In this regard, however, a particular judgment of the ECt.HR, in which the Court seems to distance itself from the traditional doctrine of effective control, appears to be especially relevant. In Ilascu and Others v. Moldova and Russia, the Court held that, even in the absence of effective control, a Contracting State still retains a positive obligation under Article 1 to take all the measures within its power, in accordance with international law, to secure to the applicants the rights guaranteed by the Convention.  Furthermore, when assessing the exercise of extraterritorial jurisdiction by the Russian Federation – because the applicants in the case were arrested by Russian soldiers and consequently handed over into the charge of Transdniestrian Separatist authorities where they were subjected to ill-treatment – the Court found that there was a “continuous and uninterrupted link of responsibility on the part of the Russian Federation for the applicants’ fate since Transdniestria was “under the decisive influence of Russia” and “survived by virtue of the military, economic, financial and political support'' provided by it.  In this context,  to demonstrate the exercise of jurisdiction, the Court did not seem to attach importance to the fact that the Russian Federation did not directly participate in the events that are the subject of the complaint.  On the contrary, it regarded as sufficient that Russia neither acted “to prevent” or “to put an end” to the violations to consider the applicants falling under Article 1 of the Convention.  It follows that the duty to take preventive actions in respect of human rights violations originates first and foremost from the influence that a State exercises in a particular situation, which can also be demonstrated by means of financial support. As a consequence, the Court seems to imply that if a State has the power to prevent human rights violations and does not act on it, its conduct could trigger the applicability of Article 1 ECHR, thus engaging its responsibility, even in circumstances in which the violations occurred extraterritoriality and the Contracting State did not exercise effective control.

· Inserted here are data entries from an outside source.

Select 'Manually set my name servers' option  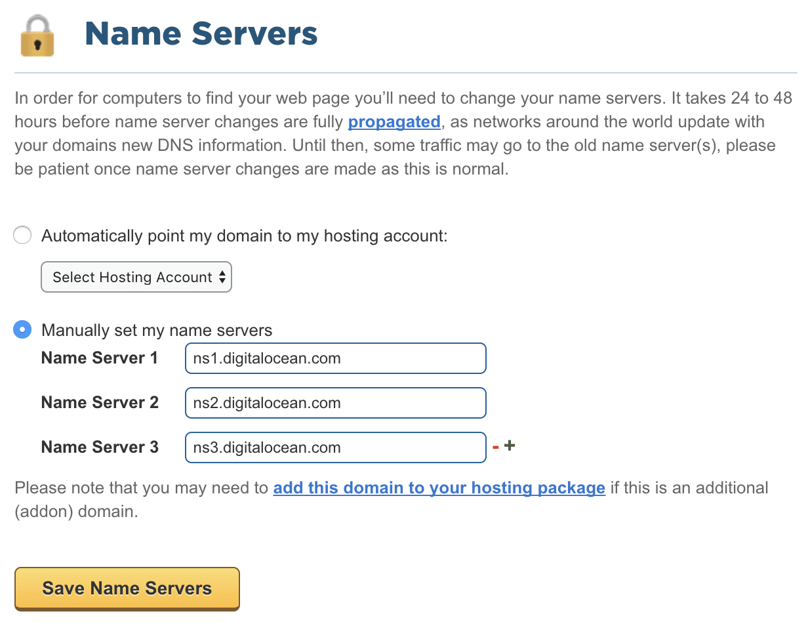tap(22, 330)
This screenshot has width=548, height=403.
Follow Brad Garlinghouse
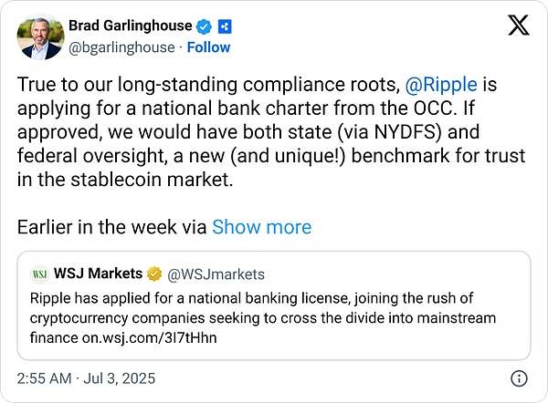click(x=208, y=47)
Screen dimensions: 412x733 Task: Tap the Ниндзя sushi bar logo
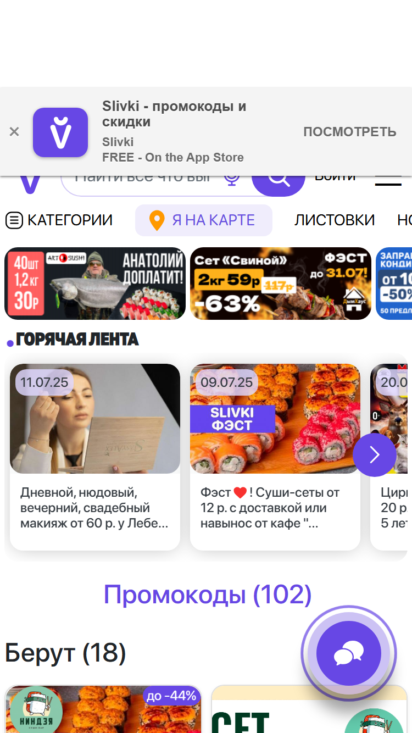pos(36,710)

This conclusion is particularly important for the case under examination.  Indeed, as a consequence of the Memorandum of Understanding (MoU) between Italy and Libya signed in 2017, the Italian government committed to providing technical and technologic support to the Libyan institutions in charge of the fight against illegal immigration, represented by the border guard and the coast guard of the Ministry of Defense and by the competent bodies and departments of the Ministry of Home Affairs.  Such support consisted of technical and financial aid, as well as in the donation of a number of patrol vessels, including the one which undertook the operation in the examined case.  Considering that the LYCG was barely functioning before 2016, it appears that it is only due to Italy’s technical and financial aid that it has attained the operational capability necessary to perform the interceptions leading to the occurrence of gross human rights violations at the expense of the migrants.  As a consequence, the interveners argue that Italy should be said to have exercised decisive influence over the operation and that it should be consequently held responsible for the arising human rights violations.  It is now left to the Court to bring clarity on whether or not such a cooperation-based policy of migration control complies with the Convention.